• [Reading text]:
===

I almost always work on 2D game maps, but occasionally I get intrigued by planetary maps. I'd like to make a planet that uses a grid. The topology of a sphere requires a few things:

  1. Moving east or west you eventually wrap around the world → easy
  2. Moving north/south you eventually reach a pole, and then all directions are south/north → medium
  3. Wrapping around the world east/west is shorter near the poles than near the equator → hard

wraparound.jpg

Some grid games like Civilization will let you wrap east/west but not north/south. That acts like a cylinder, not a sphere. And some grid games will let you wrap north/south just like you wrap east/west. That acts like a torus, not a sphere. A tile grid game that acts like a sphere is hard!

A few years ago I played with hexagons covering a sphere. The main idea was that although there are some pentagons scattered around, we can hide them by making the map generator produce impassable terrain (deep oceans, inaccessible mountains, lava, etc.) in those areas, so you can never get close to the pentagons. Also, we have to divide the planet into regions that get shuffled around as you move around. While I was working on that I found some other things I wanted to try, but I didn't try them right away. Why?

===

• [Written task A]:
From the rows below, put the part that opens with the line containing "Where should I" and closes with the line containing "click(585, 14)" into a JSON list of strings, one string per line, with blank lines omitted.

===

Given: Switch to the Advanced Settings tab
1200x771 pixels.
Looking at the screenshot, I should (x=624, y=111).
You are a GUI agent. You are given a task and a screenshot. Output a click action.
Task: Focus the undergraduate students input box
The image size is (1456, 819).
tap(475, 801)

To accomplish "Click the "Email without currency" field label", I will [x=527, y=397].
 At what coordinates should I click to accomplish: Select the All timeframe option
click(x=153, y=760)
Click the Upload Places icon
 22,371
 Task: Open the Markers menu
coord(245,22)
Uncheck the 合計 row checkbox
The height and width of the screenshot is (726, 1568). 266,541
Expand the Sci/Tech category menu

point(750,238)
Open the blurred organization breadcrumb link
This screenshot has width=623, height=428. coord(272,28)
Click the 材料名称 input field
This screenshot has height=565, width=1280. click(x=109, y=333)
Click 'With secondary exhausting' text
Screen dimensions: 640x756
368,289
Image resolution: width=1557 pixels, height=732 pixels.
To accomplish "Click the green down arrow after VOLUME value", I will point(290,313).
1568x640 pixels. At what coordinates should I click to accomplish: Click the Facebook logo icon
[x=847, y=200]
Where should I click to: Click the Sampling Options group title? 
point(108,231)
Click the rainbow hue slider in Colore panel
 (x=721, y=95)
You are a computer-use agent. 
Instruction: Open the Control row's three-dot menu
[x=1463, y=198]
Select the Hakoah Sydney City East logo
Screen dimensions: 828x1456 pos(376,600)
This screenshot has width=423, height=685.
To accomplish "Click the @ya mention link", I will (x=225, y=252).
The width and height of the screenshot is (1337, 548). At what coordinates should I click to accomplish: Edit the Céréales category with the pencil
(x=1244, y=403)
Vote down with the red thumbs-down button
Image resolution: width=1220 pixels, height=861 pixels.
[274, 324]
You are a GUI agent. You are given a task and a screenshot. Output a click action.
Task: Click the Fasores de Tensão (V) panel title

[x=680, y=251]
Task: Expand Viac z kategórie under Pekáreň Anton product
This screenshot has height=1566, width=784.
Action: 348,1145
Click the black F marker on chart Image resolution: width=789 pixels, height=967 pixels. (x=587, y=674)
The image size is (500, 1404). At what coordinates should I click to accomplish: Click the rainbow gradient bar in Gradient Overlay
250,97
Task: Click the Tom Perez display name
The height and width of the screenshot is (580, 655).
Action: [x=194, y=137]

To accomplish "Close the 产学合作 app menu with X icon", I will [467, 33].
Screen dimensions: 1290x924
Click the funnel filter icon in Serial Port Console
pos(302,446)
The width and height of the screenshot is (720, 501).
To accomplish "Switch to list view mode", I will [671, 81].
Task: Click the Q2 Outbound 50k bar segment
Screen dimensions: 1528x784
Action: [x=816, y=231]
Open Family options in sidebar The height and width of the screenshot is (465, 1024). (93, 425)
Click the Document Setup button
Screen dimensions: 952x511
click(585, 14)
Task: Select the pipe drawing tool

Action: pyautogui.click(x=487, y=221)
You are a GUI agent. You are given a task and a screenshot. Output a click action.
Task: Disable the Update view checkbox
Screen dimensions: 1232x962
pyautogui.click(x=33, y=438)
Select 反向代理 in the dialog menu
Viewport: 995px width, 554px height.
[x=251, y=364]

===

• [Written task B]:
Duplicate the entire passage about grid maps on a sphere without changing a word.

• [Task solution A]:
[
  "Where should I click to: Click the Sampling Options group title? ",
  "point(108,231)",
  "Click the rainbow hue slider in Colore panel",
  " (x=721, y=95)",
  "You are a computer-use agent. ",
  "Instruction: Open the Control row's three-dot menu",
  "[x=1463, y=198]",
  "Select the Hakoah Sydney City East logo",
  "Screen dimensions: 828x1456 pos(376,600)",
  "This screenshot has width=423, height=685.",
  "To accomplish \"Click the @ya mention link\", I will (x=225, y=252).",
  "The width and height of the screenshot is (1337, 548). At what coordinates should I click to accomplish: Edit the Céréales category with the pencil",
  "(x=1244, y=403)",
  "Vote down with the red thumbs-down button",
  "Image resolution: width=1220 pixels, height=861 pixels.",
  "[274, 324]",
  "You are a GUI agent. You are given a task and a screenshot. Output a click action.",
  "Task: Click the Fasores de Tensão (V) panel title",
  "[x=680, y=251]",
  "Task: Expand Viac z kategórie under Pekáreň Anton product",
  "This screenshot has height=1566, width=784.",
  "Action: 348,1145",
  "Click the black F marker on chart Image resolution: width=789 pixels, height=967 pixels. (x=587, y=674)",
  "The image size is (500, 1404). At what coordinates should I click to accomplish: Click the rainbow gradient bar in Gradient Overlay",
  "250,97",
  "Task: Click the Tom Perez display name",
  "The height and width of the screenshot is (580, 655).",
  "Action: [x=194, y=137]",
  "To accomplish \"Close the 产学合作 app menu with X icon\", I will [467, 33].",
  "Screen dimensions: 1290x924",
  "Click the funnel filter icon in Serial Port Console",
  "pos(302,446)",
  "The width and height of the screenshot is (720, 501).",
  "To accomplish \"Switch to list view mode\", I will [671, 81].",
  "Task: Click the Q2 Outbound 50k bar segment",
  "Screen dimensions: 1528x784",
  "Action: [x=816, y=231]",
  "Open Family options in sidebar The height and width of the screenshot is (465, 1024). (93, 425)",
  "Click the Document Setup button",
  "Screen dimensions: 952x511",
  "click(585, 14)"
]

• [Task solution B]:
I almost always work on 2D game maps, but occasionally I get intrigued by planetary maps. I'd like to make a planet that uses a grid. The topology of a sphere requires a few things:

  1. Moving east or west you eventually wrap around the world → easy
  2. Moving north/south you eventually reach a pole, and then all directions are south/north → medium
  3. Wrapping around the world east/west is shorter near the poles than near the equator → hard

wraparound.jpg

Some grid games like Civilization will let you wrap east/west but not north/south. That acts like a cylinder, not a sphere. And some grid games will let you wrap north/south just like you wrap east/west. That acts like a torus, not a sphere. A tile grid game that acts like a sphere is hard!

A few years ago I played with hexagons covering a sphere. The main idea was that although there are some pentagons scattered around, we can hide them by making the map generator produce impassable terrain (deep oceans, inaccessible mountains, lava, etc.) in those areas, so you can never get close to the pentagons. Also, we have to divide the planet into regions that get shuffled around as you move around. While I was working on that I found some other things I wanted to try, but I didn't try them right away. Why?